First Order Statistic Based Fast Blind Calibration of Time Skews for Time-Interleaved ADCs

• Published in: IEEE transactions on circuits and systems. II, Express briefs Vol. 67; no. 1; pp. 162 - 166
• Main Authors: Yin, Maowei, Ye, Zhongfu
• Format: Journal Article
• Language: English
• Published: New York IEEE 01.01.2020; The Institute of Electrical and Electronics Engineers, Inc. (IEEE)
• Subjects: Adaptive filters; Analog to digital conversion; Analog to digital converters; Calibration; Complexity theory; Convergence; derivative filter; Estimation; Finite impulse response filters; first-order statistic; Iterative methods; Taylor series; time skew; Time-interleaved analog-to-digital converter; Timing
• ISSN: 1549-7747; 1558-3791
• DOI: 10.1109/TCSII.2019.2897759

A full digital background method is proposed in this brief for timing mismatch calibrations of time-interleaved analog-to-digital converters (TIADCs) with wide sense stationary input signals.

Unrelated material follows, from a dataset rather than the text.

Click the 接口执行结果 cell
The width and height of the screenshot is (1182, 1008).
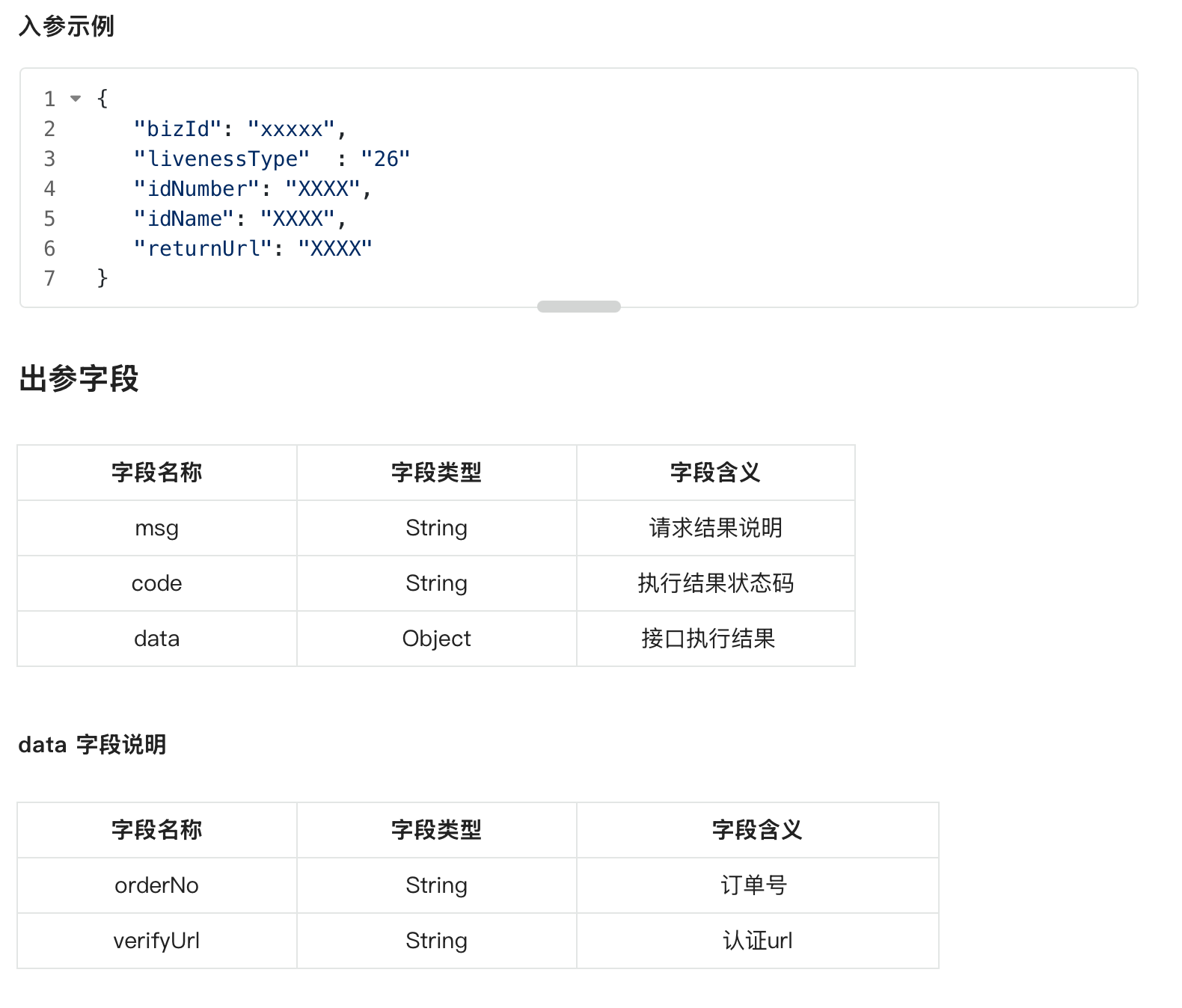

First, errors caused by timing mismatches are modeled as additive errors by applying the Taylor series approximation. Then, a mismatch estimation approach based on first-order statistics is proposed. In addition, computations are simplified significantly by using some valuable properties of the signals in TIADC channels. Further, a variable step-size iterative technique is presented to reduce steady-state errors. So the mismatch estimates are guaranteed to converge to actual values within three steps iterations. Theoretical analyses and experiments show that the proposed method has the advantages of low complexity and fast convergence over most other conventional methods. The proposed method is feasible for fast on-line timing mismatch calibrations of TIADCs.